• **Задания для выполнения**:
1. В каком году впервые вышла антология Брюсова, упомянутая в тексте о Саят-Нове?
2. Продолжите текст о Саят-Нове, начав сразу после его последнего предложения.

• **Предложенный текст**:
-*-*-
Благословен строитель, возведший мост!
Саят-Нова — это загадка, разгадывая которую приходится наводить мосты и преодолевать огромную культурную дистанцию.
Чтение поэзии вообще требует определенных читательских навыков — не говоря уже о поэзии, далеко отстоящей от наших дней. Даже русских поэтов XVIII века — Ломоносова, Тредьяковского — широкая публика едва ли читает вне учебного контекста, потому что плохо их понимает и не получает удовольствия. Дистанция между нами и Арутюном Саядяном, который известен как Саят-Нова, неизмеримо больше, чем между нами и Тредьяковским, но сегодняшний читатель может опереться на переводческие подвиги, совершенные множеством выдающихся поэтов и переводчиков, среди которых Валерий Брюсов (“Я на чужбине соловей, а клетка золотая – ты” ), Арсений Тарковский (“Ты спросишь о своем рабе, а я отвечу”), Михаил Лозинский (“Ты – как сирена, что губит плывущих”).
Валерий Брюсов, автор знаменитой антологии “Поэзия Армении с древнейших времен до наших дней, в переводе русских поэтов”, опубликованной впервые в 1916 году, в трагические дни геноцида, писал, что Саят-Нова — поэт «величественный, многообразный, по-тютчевски чуткий и, как Мюссе, страстный: один из тех «первоклассных» поэтов, которые силой своего гения уже перестают быть достоянием отдельного народа, но становятся любимцами всего человечества».
-*-*-
(Строки из источника данных)
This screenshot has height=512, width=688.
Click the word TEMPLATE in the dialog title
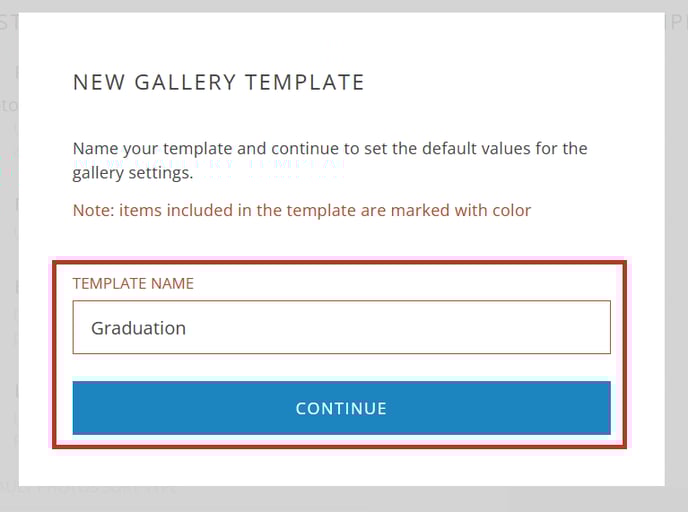(x=305, y=82)
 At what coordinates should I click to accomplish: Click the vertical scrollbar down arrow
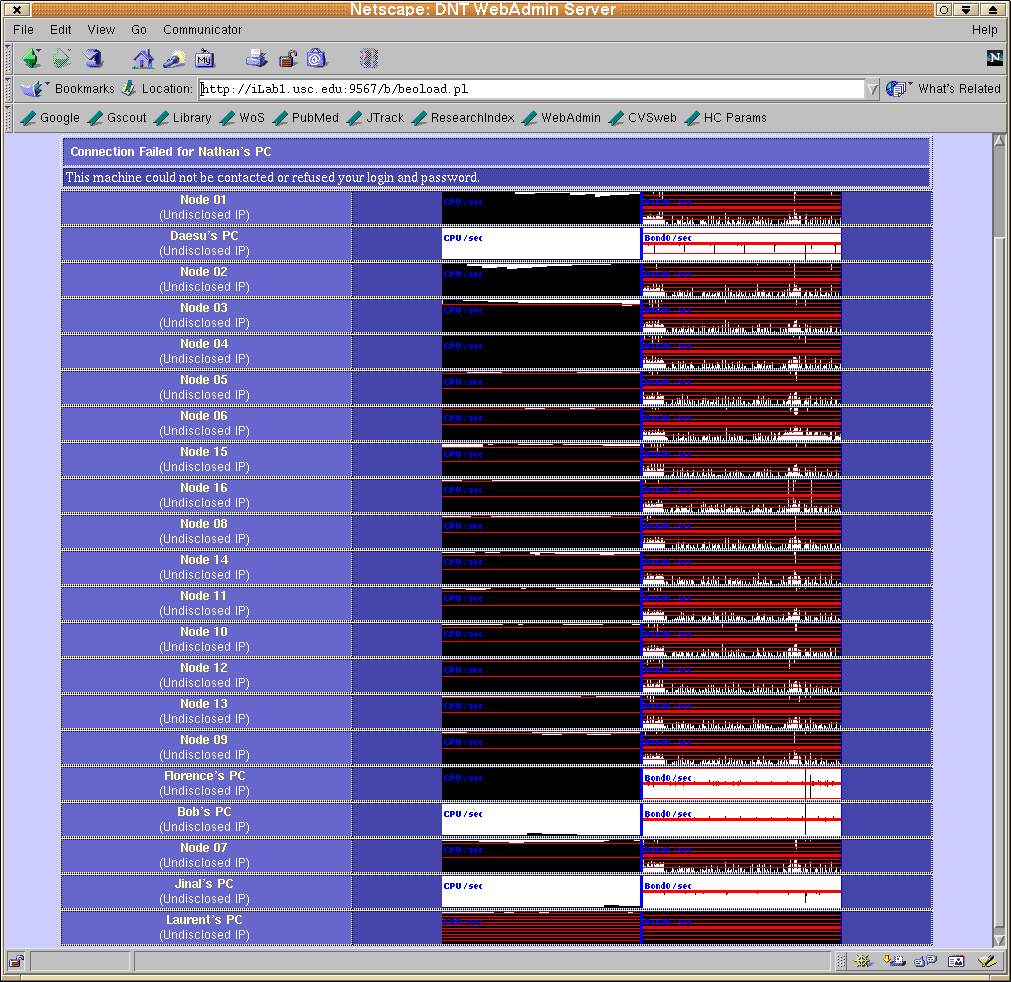tap(998, 939)
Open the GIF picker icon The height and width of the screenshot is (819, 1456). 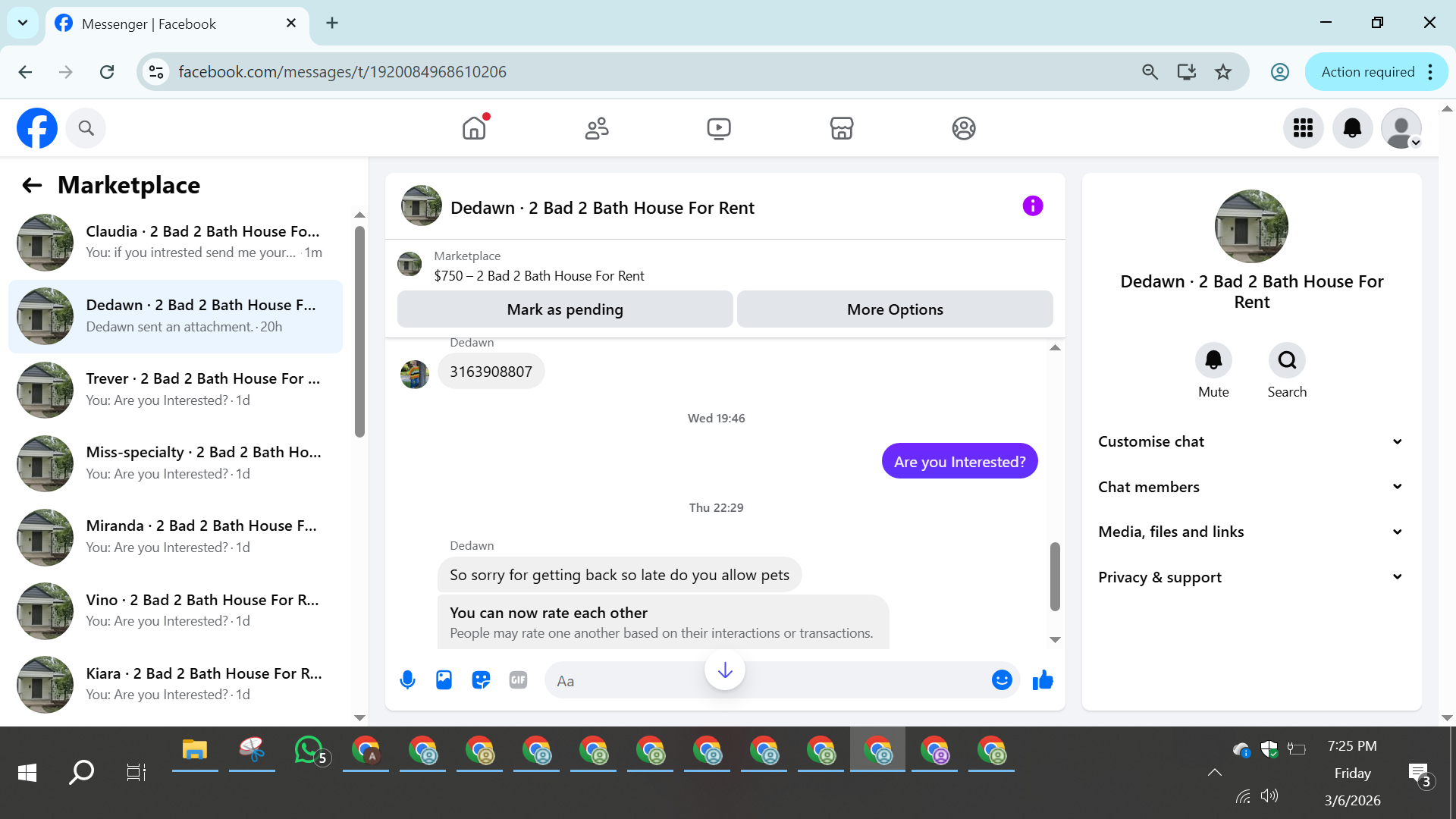518,680
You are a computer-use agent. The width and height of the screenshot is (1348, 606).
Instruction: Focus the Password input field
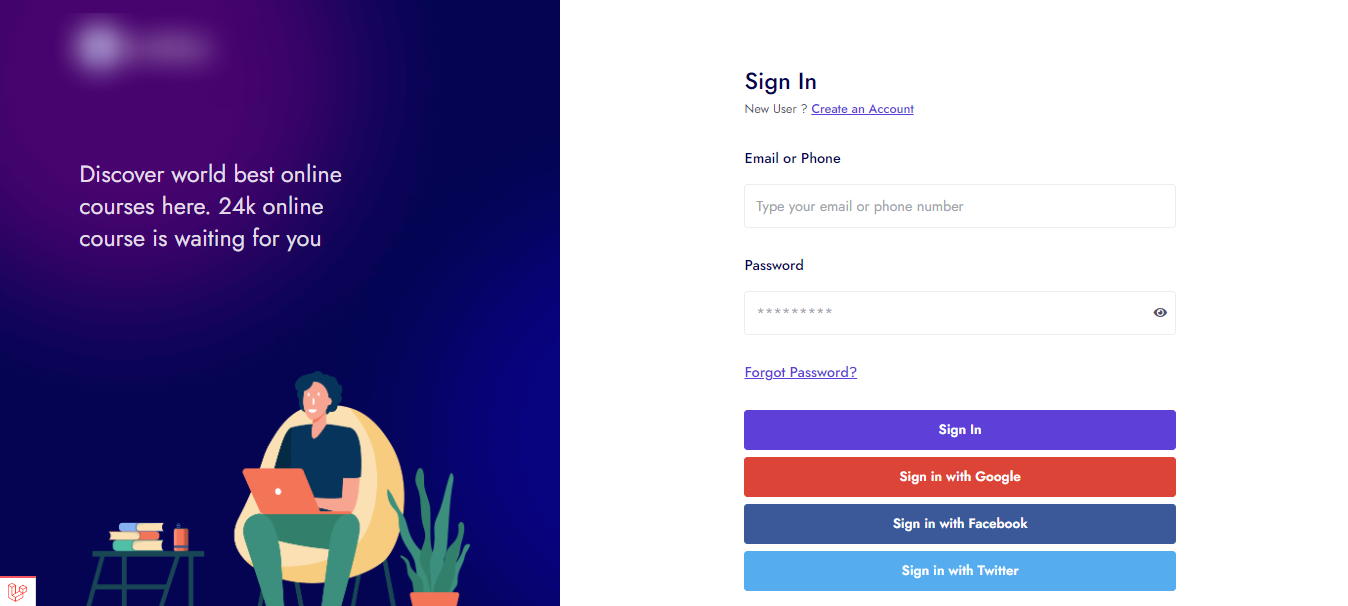coord(945,313)
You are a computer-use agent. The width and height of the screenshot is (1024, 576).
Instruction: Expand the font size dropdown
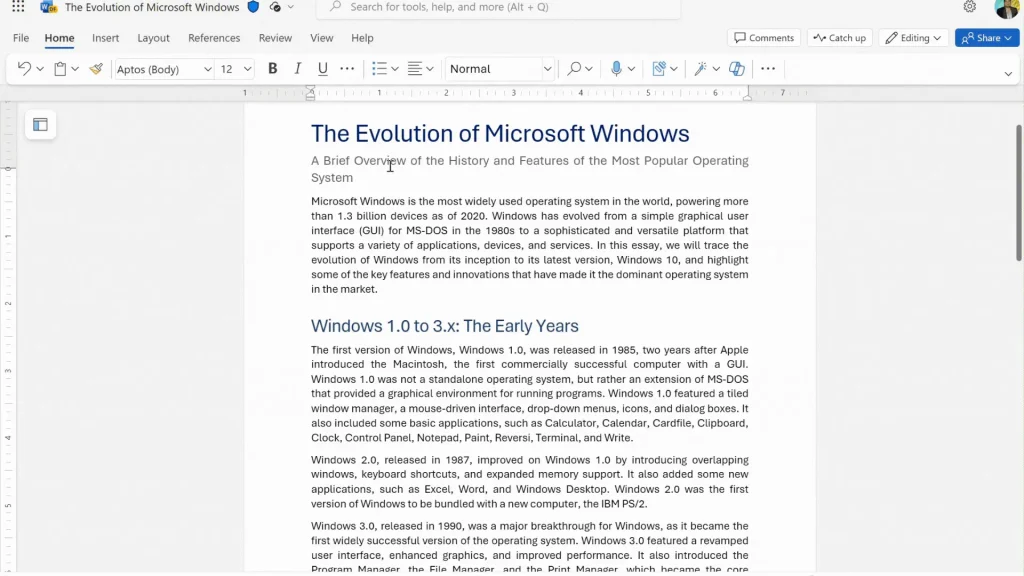pos(236,69)
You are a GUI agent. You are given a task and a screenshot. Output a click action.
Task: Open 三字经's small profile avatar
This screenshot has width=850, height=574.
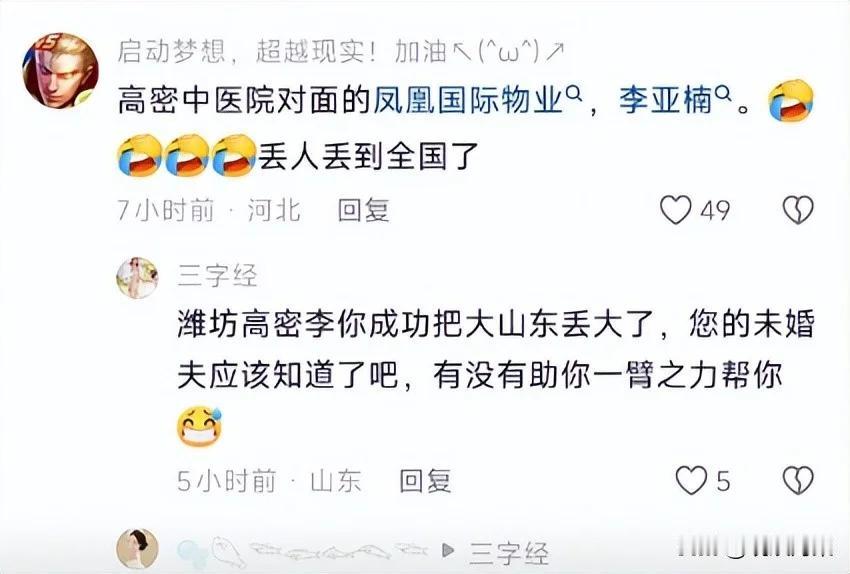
-*-*-
• **Результаты выполнения**:
1. В 1916 году.

2.
Москва, 1916

Надо сказать, что в русских переводах тоже не сразу становится понятно, почему поэты и переводчики так им восхищались — потому что автор и переводчики принадлежат не только к разным языкам, но к разным поэтическим традициям. А ведь понимать, что такое поэзия и как она устроена, можно очень по-разному.
Стоит начать с того, что Саят-Нова был ашугом. Ашуг — это автор-исполнитель, профессиональный певец и музыкант, сочиняющий песни и исполняющий их на праздниках и при дворе. Например, таков бард-бродяга Ашик-Кериб. Вспомните эту сказку, пересказанную Михаилом Лермонтовым, и последний завершенный фильм Сергея Параджанова. Это история о странствующем певце, которому Св.Георгий магическим образом помогает вернуться из чужбины к истечению срока разлуки с возлюбленной.

Ашуг импровизирует свои песни, сочиняя их по случаю и на заказ, и его песни, как вообще народная поэзия, передается из уст в уста. Саят-Нова – необычный ашуг: он умеет писать и записывает тексты своих произведений, благодаря чему они и дошли до нас. Да, стоит подчеркнуть, что то, что мы читаем как текст, — на самом деле тексты песен.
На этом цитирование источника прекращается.